I recently witnessed three incredulous examples of someone encumbered by their compassionate feelings.
The first moment came a few months ago at the Soto Cano Air Base in Honduras. I was there to solicit help for the Chispa Project, a nonprofit started by my daughter, Sara, to build children’s libraries in Honduras.
We met a sergeant who was impressed with Chispa’s compassion but disappointed to hear the Chispa compassion couldn’t be extended to her striped friends.
“It’s so sad that this base euthanizes skunks.
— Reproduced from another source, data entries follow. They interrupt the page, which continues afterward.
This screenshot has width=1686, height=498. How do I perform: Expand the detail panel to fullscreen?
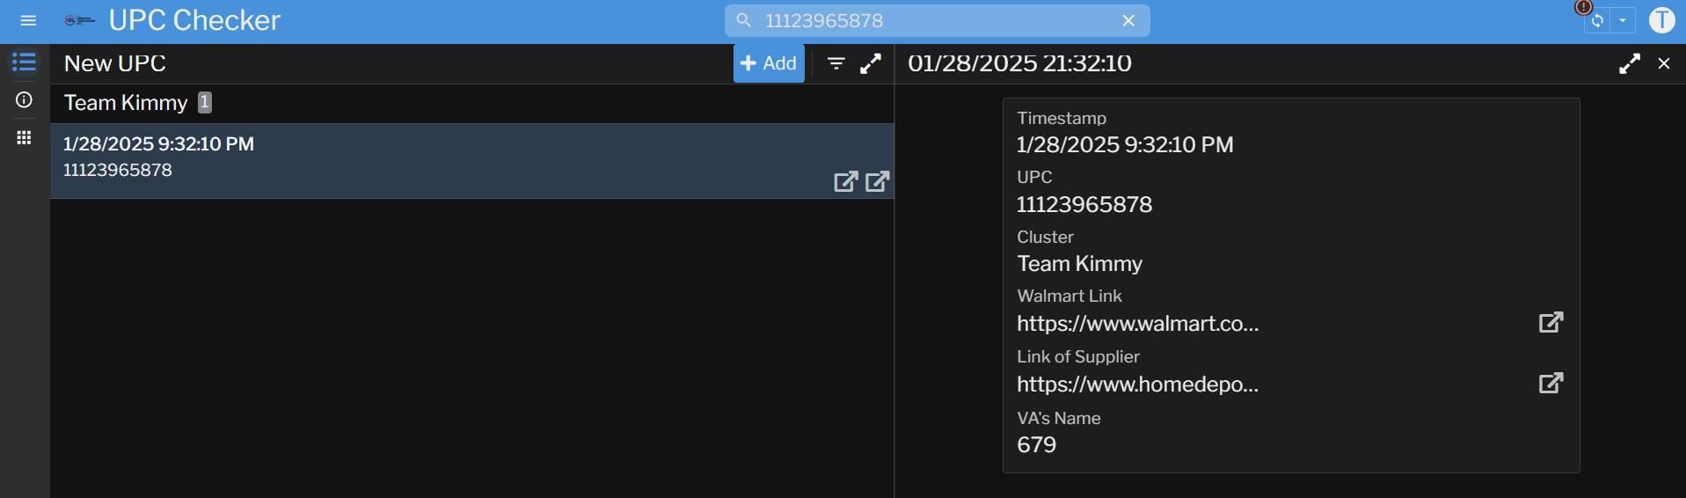pyautogui.click(x=1630, y=63)
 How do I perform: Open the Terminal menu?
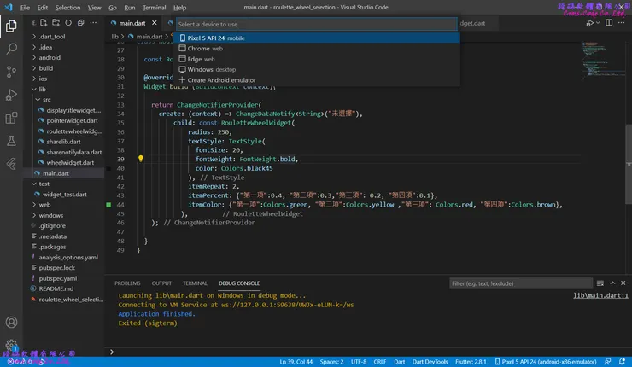pyautogui.click(x=154, y=7)
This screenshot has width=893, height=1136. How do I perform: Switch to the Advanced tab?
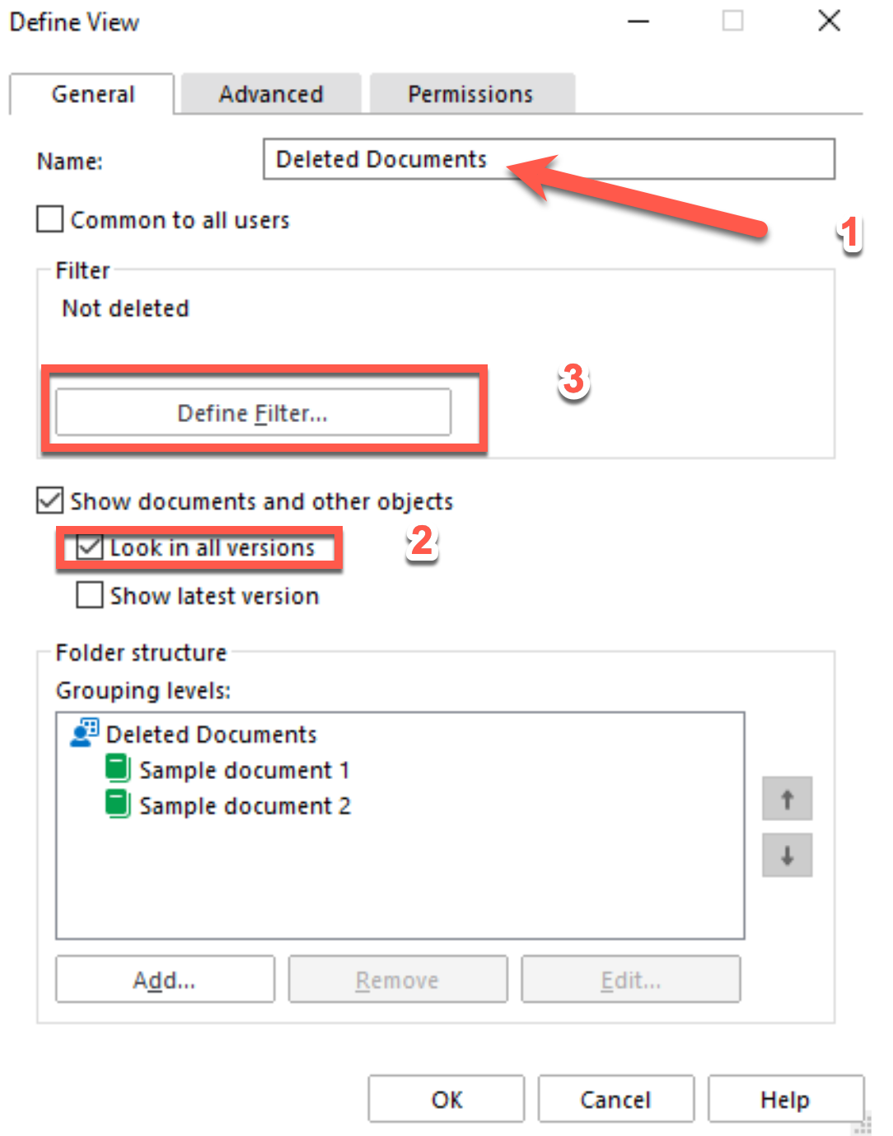[x=271, y=94]
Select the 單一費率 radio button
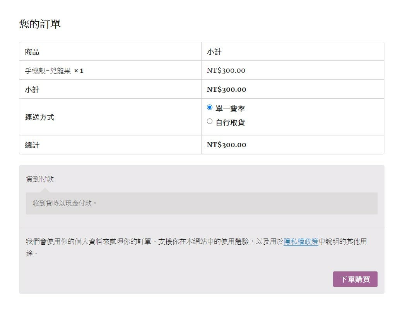This screenshot has height=314, width=400. click(x=210, y=107)
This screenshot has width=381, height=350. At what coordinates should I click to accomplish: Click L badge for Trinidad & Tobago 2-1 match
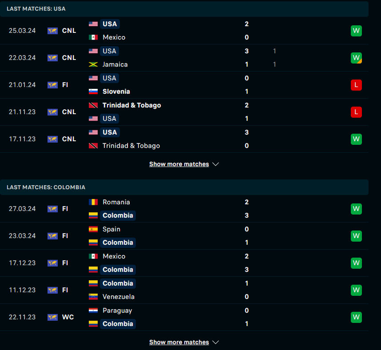pos(356,112)
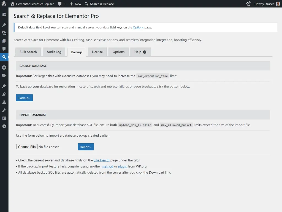Select the highlighted Search & Replace magnifier icon
282x212 pixels.
click(4, 57)
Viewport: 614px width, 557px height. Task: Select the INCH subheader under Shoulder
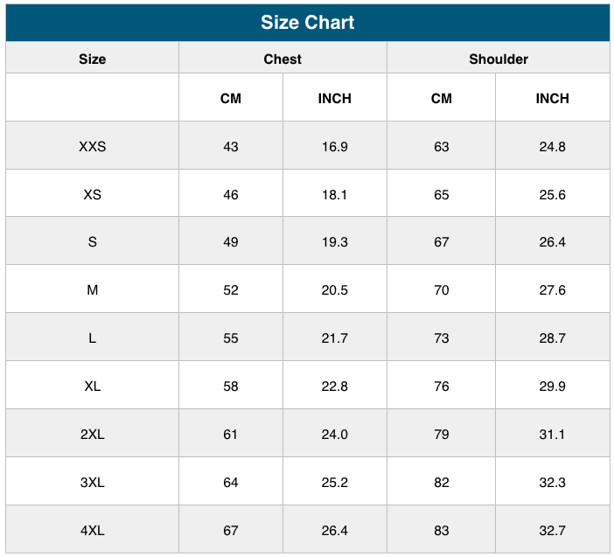pyautogui.click(x=552, y=98)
Can you help me find a rescue for them?”
The idea of extending our mission to include something so far out of bounds is what military folks call “mission creep.” To me, the answer was black-and-white so I quickly dismissed the suggestion as far too “creepy.”
But thankfully, my daughter, who is far more compassionate than I, simply promised to “ask around.”
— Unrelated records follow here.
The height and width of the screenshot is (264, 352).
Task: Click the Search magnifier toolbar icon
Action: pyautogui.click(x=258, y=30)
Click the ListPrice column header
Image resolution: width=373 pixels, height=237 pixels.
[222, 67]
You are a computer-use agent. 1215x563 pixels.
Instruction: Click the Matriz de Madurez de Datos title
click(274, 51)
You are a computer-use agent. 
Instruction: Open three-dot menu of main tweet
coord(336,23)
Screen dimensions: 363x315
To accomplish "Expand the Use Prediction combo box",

On the second occasion, I was at a barbershop for a haircut when a spotted towhee flew into the window. The barber contacted an animal rescue organization who rehabilitated the bird and released it.
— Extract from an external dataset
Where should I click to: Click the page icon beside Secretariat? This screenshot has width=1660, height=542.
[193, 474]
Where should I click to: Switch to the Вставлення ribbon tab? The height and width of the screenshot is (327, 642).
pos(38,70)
My wife loves towhees, so I deemed that effort “kinda nice.”
But the one that really ruffled my feathers was a local effort to solicit compassion for a rescue kitten named Will. The feline has a hole in his heart, so a University of California at Davis vet student campaigned to successfully raise $8,000 for heart medication and surgery.
While you read this, I can picture those among you who are so sympathetic to living creatures that you wouldn’t allow a grasshopper to die, much less a warm-blooded mammal. My brother-in-law, Ben Nuckolls, founded California Wildlife Encounters and accomplished more than 500 rescues in 11 counties last year. He goes out for nearly everything, but last year he declined a sincere request to save — no kidding — a grasshopper.
With all the heartbreak I see as a hospice chaplain, it’s easy for me to consider the above anecdotes as crossing the line from compassionate to unreasonable. Still, I try not to judge anyone who is expressing legitimate kindheartedness.
However, I can suggest some preliminary points to ponder before you spend your compassion allowance on what seems like a worthy cause.
First, check your motivation. Ask yourself if you’re doing this to help the cause or to help you. Sometimes the answer can legitimately be both, but the scale should tip in favor of the charity you are serving.
Consider the ratio of your charitable support. For instance, if you are giving to help a single kitten, you should probably give a bit more regularly to aid your local zoo or animal shelter. Curtail your generosity for instances that offer only a temporary fix to a single situation.
Practice “charitable multitasking.” That means don’t limit your charity to a single cause. Divide your attention between causes that will support local, national and international efforts.
Contemplate your emotion. Sentiments play a critical piece to charitable giving, and pictures of kittens, kids and puppies can certainly overstimulate our emotions toward contributing. I learned this when my publisher pictured a little girl holding a teddy bear on the cover of my first book, “No Small Miracles.”
Even the Chispa Project isn’t above playing the cuteness card through the depiction of an adorable kid reading a book purchased by generous donations. But along with those pictures, legitimate charities, like Chispa, will offer honest solutions for real problems, not simply give you warm fuzzies.
Finally, I’ve often heard said in the military, “check your six.” That means look behind you to see who is joining the cause. If you’re the only one deploying for the skunk rescue, there’s a fair chance you’ll be overwhelmed by the stink.